Hier sind die grossen Legenden immer noch günstiger als die kleinen Fische auf dem internationalen Markt. «In den kommenden Jahren wollen wir die Schere auch von unten anpacken.» Der finanziellen Ungleichheit zwischen kleinen und grossen Acts geht es hier zwar noch nicht direkt an den Kragen, aber immerhin schon mal ans Schienbein. Und nicht nur in diesem Punkt denken Riesen und sein Team über den August hinaus. «Das RTD ist nicht nur ein Festival. Wir sind die Zuger Musik-Community», meint Riesen.

«Wir wollen das Rock the Docks zu einer Marke machen, die das ganze Jahr über präsent ist.»

Laura Hürlimann, PR-Zuständige beim Rock the Docks

Laura Hürlimann ist zuständig für die PR. Sie ergänzt: «Wir wollen das Rock the Docks zu einer Marke machen, die das ganze Jahr über präsent ist und Musik und Musiker unterstützt.» Ein Vorstoss in diese Richtung sind die Pre-Acts, die bereits am Laufen sind. Beispielsweise spielte die Baarer Band «Vamprovia» unter ihrem Label im Musikstore Schmitz in Zug. Zudem rührte die Berliner Band «Fulvio Tulli» im Doodah die Werbetrommel fürs RTD.

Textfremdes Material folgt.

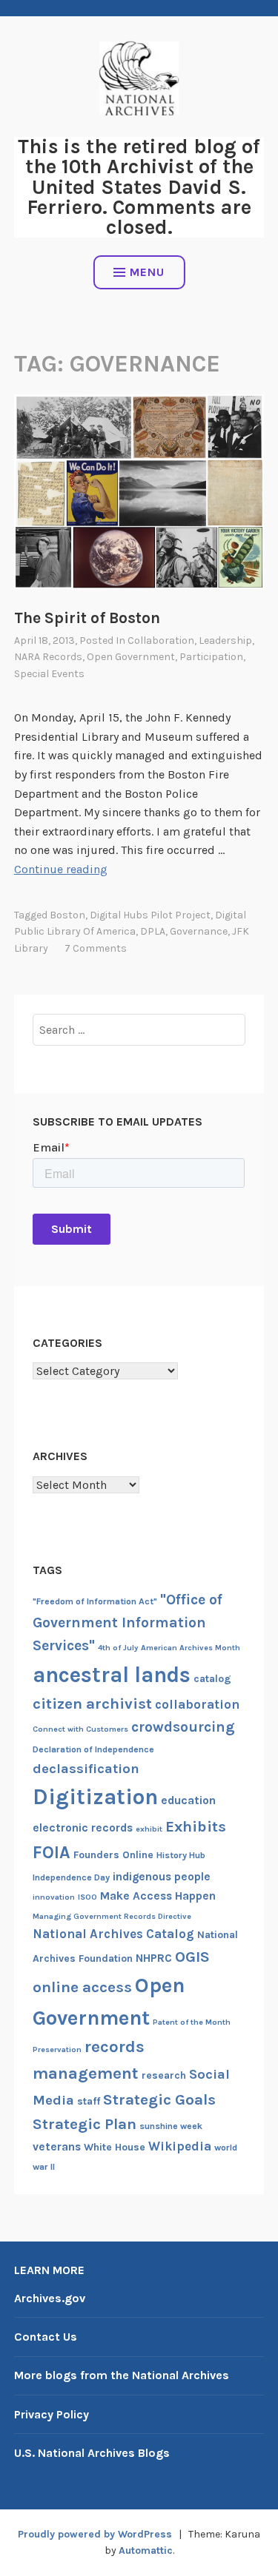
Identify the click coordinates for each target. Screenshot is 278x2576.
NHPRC (154, 1958)
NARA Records (48, 656)
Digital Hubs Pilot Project (150, 915)
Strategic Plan (84, 2124)
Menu (147, 272)
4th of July (118, 1647)
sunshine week (170, 2126)
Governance (199, 931)
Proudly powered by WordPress (95, 2534)
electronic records (83, 1828)
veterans (57, 2146)
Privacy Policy (51, 2414)
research (164, 2075)
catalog (212, 1678)
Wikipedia (179, 2146)
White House (114, 2147)
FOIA (51, 1853)
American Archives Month (190, 1647)
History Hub (180, 1855)
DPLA (152, 931)
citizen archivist (92, 1703)
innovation (54, 1897)
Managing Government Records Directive (112, 1916)
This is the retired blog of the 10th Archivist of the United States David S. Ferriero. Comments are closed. (139, 187)
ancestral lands (112, 1674)
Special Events (49, 673)
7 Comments (95, 948)
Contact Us (45, 2337)
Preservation (57, 2049)
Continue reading (60, 869)
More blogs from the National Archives (121, 2375)
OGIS (192, 1956)
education (188, 1800)
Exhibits (195, 1826)
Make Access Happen (158, 1896)
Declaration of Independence (93, 1749)
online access (82, 1987)
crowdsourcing (183, 1726)
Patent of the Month (192, 2022)
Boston (67, 915)
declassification (86, 1769)
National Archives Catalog (113, 1933)
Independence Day (71, 1877)
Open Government (131, 656)
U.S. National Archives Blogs (92, 2453)
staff (88, 2101)
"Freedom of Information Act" (95, 1601)
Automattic (146, 2550)
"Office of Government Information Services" (127, 1622)
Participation (211, 656)
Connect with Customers (80, 1729)
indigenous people (162, 1876)
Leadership (225, 640)
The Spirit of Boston (87, 618)
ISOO (87, 1897)
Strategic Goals (159, 2099)
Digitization (95, 1796)
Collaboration (161, 640)
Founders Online (113, 1855)
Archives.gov (49, 2298)
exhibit (149, 1829)
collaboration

Publikum soll älter werden

Doch zurück zum Unbezahlbaren, dem Moment des Geschehens. Mit Stiller Has, Stereo Luchs und Crimer hat sich das RTD feinsten Schweizer Musikhonig auf die Bühnen gestrichen. Der Lockstoff ist nicht nur für das junge Stammpublikum gedacht. «Mit Stiller Has wollen wir bewusst auch die 35- bis 50-jährigen Zuger in den Hafen locken», sagt Riesen.

Stiller Has in der neuen Besetzung um Endo Anaconda (Mitte).

Stiller Has sollen den Altersschnitt nach oben drücken.

(Bild: zvg/Michael Schär)

Dieses Jahr habe man eigens für dieses Publikum ein Willkommenskomitee auf dem Platz. «Neben den angestammten Galvanik- und Rock-the-Docks-Bars ist dieses Jahr auch die Chollerhalle auf dem Platz», so Riesen weiter. Wein, Cüpli, Horsd’oevre: Wer den Operngucker mitbringt, kann Endo Anacondas wildromantische Gesichtslandschaft bei einem guten Tropfen Pinot Noir jetzt getrost auch eingehender studieren. Zudem wurde die tageweise Segregierung der Kulturen aus dem Konzept gekippt. Endlich gibt es, was jeder mag: jeden Abend alles.

Junge Frauen sollen inspiriert werden

Auch auf dem Gleichstellungsparkett tanzt das neue OK-Team seinen ersten Tango. Bei einem Drittel aller engagierten Bands spielt mindestens eine Frau mit. Die Organisation «Female Band Workshop» schätzt, dass auf den Schweizer Bühnen lediglich rund fünf Prozent aller Instrumentalisten Frauen sind.

«Uns ist es ein Anliegen, auch Musikerinnen zu zeigen.»

Martin Riesen, OK-Leiter Rock the Docks

«Uns ist es ein Anliegen, auch Musikerinnen zu zeigen», äussert sich Riesen dazu. Und Hürlimann doppelt nach: «Wir machen dieses Festival auch für Jugendliche und haben hier eine starke Vorbildfunktion.» Wer nur Männer in Aktion sehe, tue sich schwer, als junge Frau selber den Schritt auf die Bühne zu wagen. Wie so oft gilt auch hier: Gut vorgelebt ist halb gewonnen.

Seit sieben Jahren gibt es das Rock the Docks.

Das «Rock the Docks» gehört zu den Fixpunkten am Zuger Festival-Himmel.

(Bild: dor)

Auch auf dem Programm am Samstag: ein Skatecontest. Und nachdem die Acts im Hafen das Mikrofon und die Instrumente niedergelegt haben, fährt auch dieses Jahr wie gewohnt ein Shuttlebus an die kostenlose Aftershowparty in der Galvanik. Tags darauf wartet das RTD mit Workshops, Kunstmarkt und Katerbrunch darauf, dass die Zuger wieder zurück in den Hafen pilgern.